Reproduce the entire listing below line for line, without altering any character.
--- Records for the exercise ---
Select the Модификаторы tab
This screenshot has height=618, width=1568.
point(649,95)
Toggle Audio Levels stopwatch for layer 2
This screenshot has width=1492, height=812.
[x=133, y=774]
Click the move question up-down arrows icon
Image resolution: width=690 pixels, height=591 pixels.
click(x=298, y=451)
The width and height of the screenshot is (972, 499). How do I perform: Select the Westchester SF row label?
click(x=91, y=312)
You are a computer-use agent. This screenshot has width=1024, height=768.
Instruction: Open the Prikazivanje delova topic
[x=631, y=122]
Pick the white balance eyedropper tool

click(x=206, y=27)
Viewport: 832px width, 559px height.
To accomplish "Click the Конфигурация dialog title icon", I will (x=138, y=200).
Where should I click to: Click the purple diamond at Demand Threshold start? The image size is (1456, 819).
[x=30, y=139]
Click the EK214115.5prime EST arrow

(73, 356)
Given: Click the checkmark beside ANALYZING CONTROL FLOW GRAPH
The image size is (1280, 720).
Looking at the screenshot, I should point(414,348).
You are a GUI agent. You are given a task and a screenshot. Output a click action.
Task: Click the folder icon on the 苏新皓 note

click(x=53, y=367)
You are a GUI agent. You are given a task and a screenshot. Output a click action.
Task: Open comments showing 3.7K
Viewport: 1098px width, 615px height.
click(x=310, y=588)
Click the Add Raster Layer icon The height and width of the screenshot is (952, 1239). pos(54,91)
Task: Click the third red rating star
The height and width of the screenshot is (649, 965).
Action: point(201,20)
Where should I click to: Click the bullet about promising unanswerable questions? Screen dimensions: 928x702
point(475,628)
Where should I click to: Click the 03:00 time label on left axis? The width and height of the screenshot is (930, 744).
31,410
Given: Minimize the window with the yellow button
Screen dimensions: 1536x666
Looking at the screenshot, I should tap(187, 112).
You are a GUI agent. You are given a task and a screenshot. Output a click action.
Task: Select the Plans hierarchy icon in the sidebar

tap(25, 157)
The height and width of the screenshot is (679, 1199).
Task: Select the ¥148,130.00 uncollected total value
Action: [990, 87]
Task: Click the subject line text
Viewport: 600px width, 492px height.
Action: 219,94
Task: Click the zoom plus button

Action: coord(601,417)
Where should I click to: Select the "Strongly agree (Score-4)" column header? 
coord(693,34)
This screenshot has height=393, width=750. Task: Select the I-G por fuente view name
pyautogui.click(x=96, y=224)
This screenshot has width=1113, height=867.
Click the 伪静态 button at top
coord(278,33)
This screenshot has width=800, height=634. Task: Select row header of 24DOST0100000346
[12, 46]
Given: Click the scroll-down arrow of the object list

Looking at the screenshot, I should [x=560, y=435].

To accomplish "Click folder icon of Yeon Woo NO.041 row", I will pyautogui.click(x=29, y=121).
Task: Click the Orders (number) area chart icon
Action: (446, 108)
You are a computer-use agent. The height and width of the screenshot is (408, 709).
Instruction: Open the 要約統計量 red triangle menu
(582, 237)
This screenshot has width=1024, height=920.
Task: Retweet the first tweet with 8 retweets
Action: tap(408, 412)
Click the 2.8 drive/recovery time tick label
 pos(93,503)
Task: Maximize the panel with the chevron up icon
---
#### Exercise result
Select the Модификаторы tab
This screenshot has height=618, width=1568.
point(649,95)
Toggle Audio Levels stopwatch for layer 2
This screenshot has width=1492, height=812.
[x=133, y=774]
Click the move question up-down arrows icon
Image resolution: width=690 pixels, height=591 pixels.
click(x=298, y=451)
The width and height of the screenshot is (972, 499). How do I perform: Select the Westchester SF row label?
click(x=91, y=312)
You are a computer-use agent. This screenshot has width=1024, height=768.
Instruction: Open the Prikazivanje delova topic
[x=631, y=122]
Pick the white balance eyedropper tool

click(x=206, y=27)
Viewport: 832px width, 559px height.
To accomplish "Click the Конфигурация dialog title icon", I will (x=138, y=200).
Where should I click to: Click the purple diamond at Demand Threshold start? The image size is (1456, 819).
[x=30, y=139]
Click the EK214115.5prime EST arrow

(73, 356)
Given: Click the checkmark beside ANALYZING CONTROL FLOW GRAPH
The image size is (1280, 720).
Looking at the screenshot, I should point(414,348).
You are a GUI agent. You are given a task and a screenshot. Output a click action.
Task: Click the folder icon on the 苏新皓 note

click(x=53, y=367)
You are a GUI agent. You are given a task and a screenshot. Output a click action.
Task: Open comments showing 3.7K
Viewport: 1098px width, 615px height.
click(x=310, y=588)
Click the Add Raster Layer icon The height and width of the screenshot is (952, 1239). pos(54,91)
Task: Click the third red rating star
The height and width of the screenshot is (649, 965).
Action: point(201,20)
Where should I click to: Click the bullet about promising unanswerable questions? Screen dimensions: 928x702
point(475,628)
Where should I click to: Click the 03:00 time label on left axis? The width and height of the screenshot is (930, 744).
31,410
Given: Minimize the window with the yellow button
Screen dimensions: 1536x666
Looking at the screenshot, I should tap(187, 112).
You are a GUI agent. You are given a task and a screenshot. Output a click action.
Task: Select the Plans hierarchy icon in the sidebar

tap(25, 157)
The height and width of the screenshot is (679, 1199).
Task: Select the ¥148,130.00 uncollected total value
Action: [990, 87]
Task: Click the subject line text
Viewport: 600px width, 492px height.
Action: 219,94
Task: Click the zoom plus button

Action: coord(601,417)
Where should I click to: Select the "Strongly agree (Score-4)" column header? 
coord(693,34)
This screenshot has height=393, width=750. Task: Select the I-G por fuente view name
pyautogui.click(x=96, y=224)
This screenshot has width=1113, height=867.
Click the 伪静态 button at top
coord(278,33)
This screenshot has width=800, height=634. Task: Select row header of 24DOST0100000346
[12, 46]
Given: Click the scroll-down arrow of the object list

Looking at the screenshot, I should [x=560, y=435].

To accomplish "Click folder icon of Yeon Woo NO.041 row", I will pyautogui.click(x=29, y=121).
Task: Click the Orders (number) area chart icon
Action: (446, 108)
You are a computer-use agent. The height and width of the screenshot is (408, 709).
Instruction: Open the 要約統計量 red triangle menu
(582, 237)
This screenshot has width=1024, height=920.
Task: Retweet the first tweet with 8 retweets
Action: tap(408, 412)
Click the 2.8 drive/recovery time tick label
 pos(93,503)
Task: Maximize the panel with the chevron up icon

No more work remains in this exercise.